Tensor Networks 2021 – Overview

Prof. Dr. Jan von Delft, LS Theoretical solid state physics

Lecture: Wednesday 12:15 - 13:45 , Thursday 14:15 - 15:45 (zoom)
Tutorial: Tuesday 12:15 - 13:45 (zoom)
Lecturer: Prof. Dr. Jan von Delft
Tutor: Andreas Gleis, Seung-Sup Lee, Jheng-Wei Li

During the last two decades, tensor networks have emerged as a powerful new language for encoding the wave functions of quantum many-body states, and the operators acting on them, in terms of contractions of tensors. Insights from quantum information theory have led to highly efficient and accurate tensor network representations for a variety of situations, particularly for one- and two-dimensional (1d, 2d) systems. For these, tensor network-based approaches rank among the most accurate and reliable numerical methods currently available.

This course offers an introduction to tensor network-based numerical methods, including
- the density matrix renormalization group (DMRG) for 1d quantum lattice models,
- the numerical renormalization group (NRG) for quantum impurity models,
- pair-wise entangled pair states (PEPS) for 2d quantum lattice models,
- the tensor renormalization group (TRG) for 2d classical lattice models,
- the exponential TRG (XTRG) for 1d models at finite temperature.

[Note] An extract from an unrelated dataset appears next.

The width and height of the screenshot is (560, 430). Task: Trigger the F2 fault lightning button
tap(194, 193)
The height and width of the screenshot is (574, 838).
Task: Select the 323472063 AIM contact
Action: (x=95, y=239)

Topics treated in lecture will be supplemented by working MATLAB codes provided in the tutorials. By studying these codes in detail and adapting them to solve concrete physics problems, students will gain practical, hands-on working knowledge of tensor network coding. The exam will consist of a take-home problem involving writing your own code to reproduce some results from recently published research papers.